By my reading, the point of the bills mentioned is to reduce monopolistic practices by major tech companies - to prevent them from using their marketplace to unfairly advantage their own products. There is some debate about what it might specifically result in, and even whether it's fair (after all, grocery stores have private label items too). I've read the Chamber of Progress' analysis of the bill, and in that analysis they say the bill "could" result in X, where in this letter they say that it "would."

By implying the intent is to just ban stuff, this letter implies malice instead of encouraging active engagement in democracy. How about consider where the other side is coming from (monopolies are bad), and disagree respectfully on whether the issue is actually a problem or where the cost benefit ratio is?

"This is not to say that the digital economy cannot be improved. Regulators could use more funding to better monitor market developments. Data portability measures could make it easier for us to switch between platforms, making digital markets more competitive. But these proposed bills do nothing to address these problems."

These are tiny modifications that don't address the root issue of anticompetitive practices. Look, I get what it's like to be on a board that needs to fundraise and try to remain independent. I've been there. But come on. The best way forward is likely somewhere between these token suggestions and the very broad language of these bills you dislike.

Chamber of Progress: "Our work is supported by our corporate partners, but our partners do not sit on our board of directors and do not have a vote on or veto over our positions." However, partners include: Amazon Automattic DoorDash Facebook Getaround Google Grubhub Instacart Lime Lyft Nuro Twitter Uber Waymo Wing Zillow


Posted by Pleasanton Parent
a resident of Pleasanton Meadows
on Jun 22, 2021 at 11:45 am

Pleasanton Parent is a registered user.

Yeah apple code should be open source so everyone has access to it to create whatever sh!t they want so they can complain to apple about why it doesn't work when apple should have known that someone would do x,y,and zed with it once they made it open source because consumer "A" bought the phone and therefore bought the code and development behind it and should do whatever they want with it.

Echo systems work as well as they do because theyre designed and controlled to work well.


Posted by sjd
a resident of Livermore
on Jun 22, 2021 at 1:05 pm

sjd is a registered user.

@PP
Reforming anti-competitive practices in ecosystems is not the same thing as requiring them to be open source, nor does it require "anything goes", nor does it imply the customer owns the code.


Posted by Michael Austin
a resident of Pleasanton Meadows
on Jun 22, 2021 at 1:53 pm

Michael Austin is a registered user.

I pay a fee for water I use in my home. It is regulated through a meter. When that water is discharged from my home, I still own it. I pay a conveyance fee for that discharge.

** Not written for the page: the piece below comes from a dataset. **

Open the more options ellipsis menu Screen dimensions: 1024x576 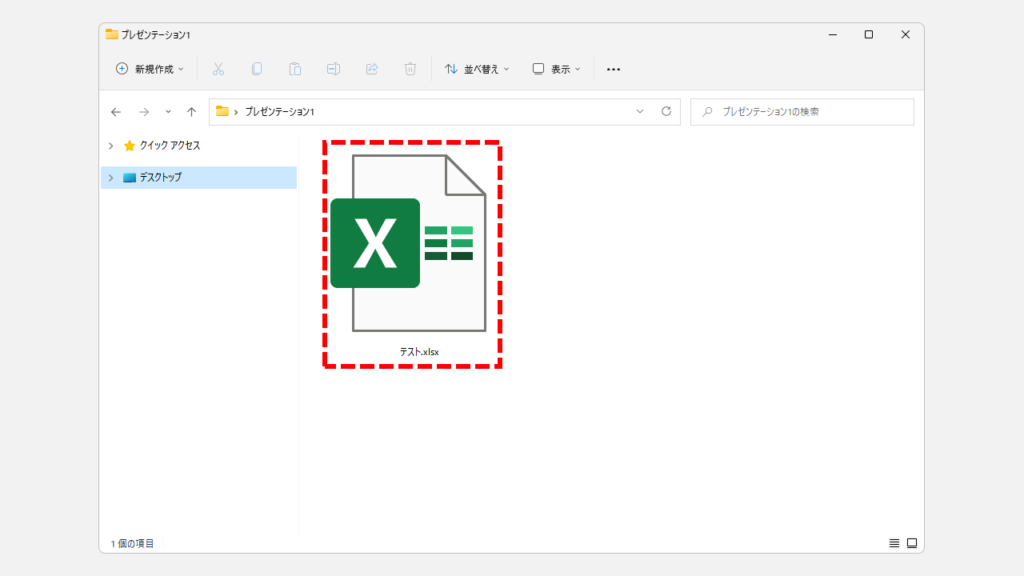[x=614, y=69]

That discharge is captured and reused by government entities to water government parks and golf courses. Sometimes my discharged water is provided during drought to other property owners. That is water I own.

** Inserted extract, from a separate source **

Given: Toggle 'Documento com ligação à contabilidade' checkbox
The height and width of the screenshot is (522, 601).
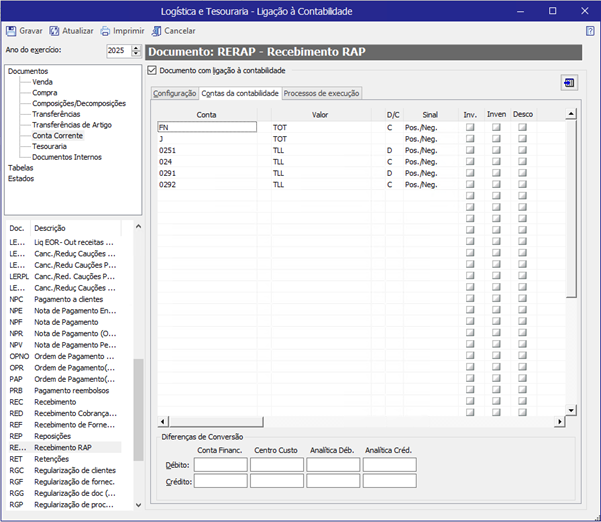Looking at the screenshot, I should tap(152, 71).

Should I be compensated for that water I own?


Posted by Jake Waters
a resident of Birdland
on Jun 23, 2021 at 8:51 am

Jake Waters is a registered user.

Unfortunately High Tech provides a lot of campaign funds to both sides of the floor in Congress so it’s difficult to manage what they do, not to mention the time it will take to do it if seriously considered. The biggest threat we as a public face from the internet giants is the search capabilities that they control and the information they get to regulate because of their politics. Their ability to sensor is just one of the major threats to our Republic. Sadly, Eric Swalwell isn’t interested in addressing that cause, but then he has other things on his mind.

Just mentioning Eric Swalwell brings up a numbers of topics to discus about him as a Representative where this subject is just noise to distract from his lack of character and accomplishments.